We were driving through western New Jersey at the start of our spring-break when we ran into one of those mysterious traffic back-ups in the middle of nowhere.
We inched along for miles, stopping and starting, until suddenly, on a hill, the car in front of us started to roll backwards. Maybe the car was in neutral. Maybe it was a stick shift and the driver had the clutch in.
The car rolled closer to us. The man behind the wheel had his head down. And then, just as I was about to blast him with my horn, he looked up and braked.
I switched lanes, and as we pulled up next to him, his head was down again. His thumbs were flying over a smartphone keyboard.
As encounters with texting drivers go, we were lucky. But I’ve been thinking about this moment in light of the
In 2009, more than 5,500 people were killed and almost 500,000 were injured because drivers were distracted for one reason or another. About 20 percent of the fatalities involved a cell phone.
Distracted driving is the new drunk driving.
And of all the forms of distracted driving, texting is right up there with applying makeup as the most indefensible activity to undertake while behind the wheel.
What to do about it?
Since texting is so prevalent among young drivers, I’ve been thinking about something that made a lasting impression on me as a teenager.
In my drivers-ed class—back in the days before mandatory seat-belt laws—we had to watch a film produced by the Pennsylvania Highway Patrol that showed in grisly detail the consequences of not wearing seat belts in a high-speed crash.

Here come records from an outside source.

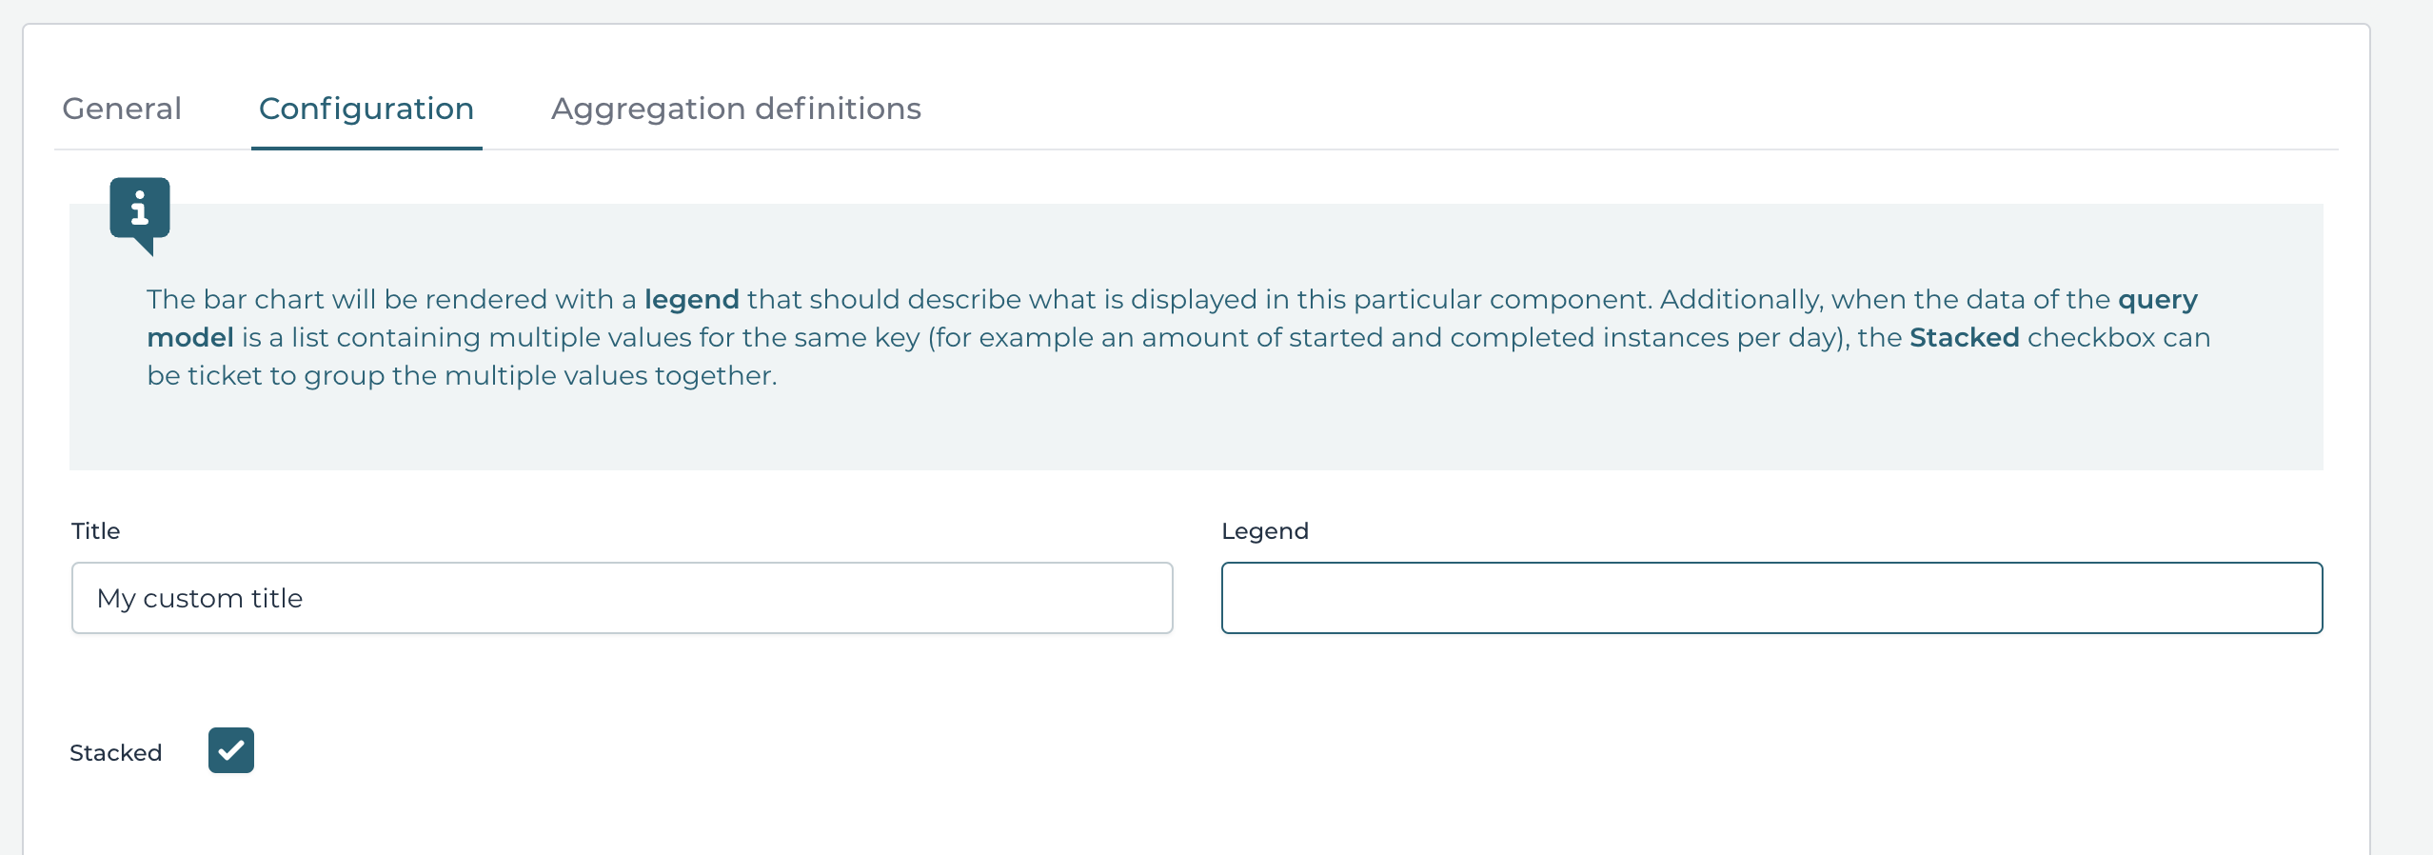
Task: Click the Stacked label text
Action: 115,752
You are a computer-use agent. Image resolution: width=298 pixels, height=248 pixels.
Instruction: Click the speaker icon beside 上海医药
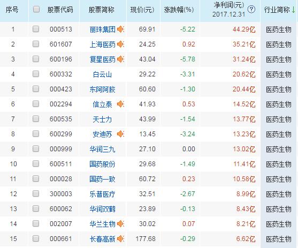[x=120, y=44]
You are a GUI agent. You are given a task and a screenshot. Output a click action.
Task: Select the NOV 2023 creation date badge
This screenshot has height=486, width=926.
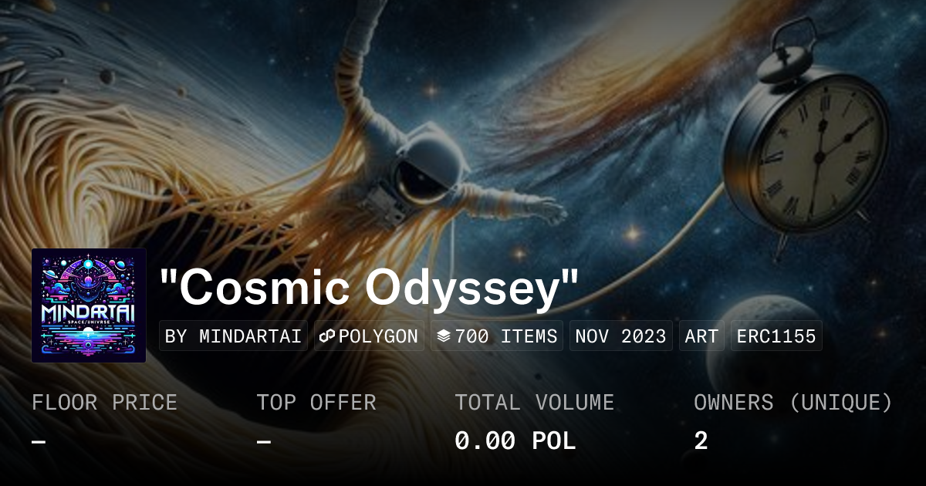click(x=620, y=336)
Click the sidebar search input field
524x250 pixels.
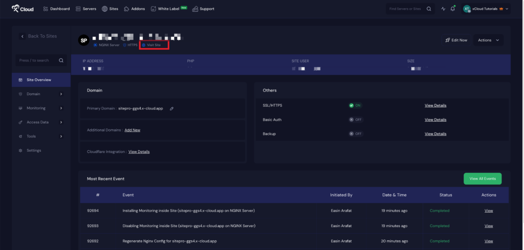click(x=36, y=60)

The bloody, mangled and contorted bodies were a form of shock therapy.
After that, buckling up became second nature to me.
What if there were something similar about the dangers of texting while driving?
Two years ago, the police department of Gwent, Wales produced a four-minute public service video that plays like a mini horror movie.
Three girls are driving down a busy highway, laughing and enjoying themselves. The driver, who is texting somebody, doesn’t notice that she’s drifting over the dividing line into oncoming traffic.
She looks up too late. In the head-on collision that follows, we see the girls’ heads hit the windshield and windows, hear the sickening snap of breaking bones and watch as the car spins around on the highway, only to be hit again by another car.
The rest of the video, which has no narration, shows police and emergency medical workers trying to get to the blood-soaked girls trapped inside the car. The passenger in the front seat is clearly dead. The girl in the back seat is unconscious. The driver cries uncontrollably.
In one of the other cars, a little girl tells the police that she wants her mommy to wake up.
You can read that texting drivers are 23 times more likely to have an accident than attentive drivers, and you can think to yourself, “Yes, makes sense. Texting and driving. Not a good combination.”
But the Welsh video turns statistics into flesh-and-blood reality, the kind that can change behavior.
“The messages contained in the film are as relevant to the people of Tennessee as they are to the residents [of Wales],” the head of Gwent’s police department said when the video was released. “Texting and driving can have tragic consequences, and the more this film is viewed, the better.”
The video is available on YouTube here. Parents should watch it first before showing it to their children. For drivers in Westchester and the Hudson Valley as well as in Wales and Tennessee, it's a powerful indictment of a deadly, and entirely avoidable, distraction.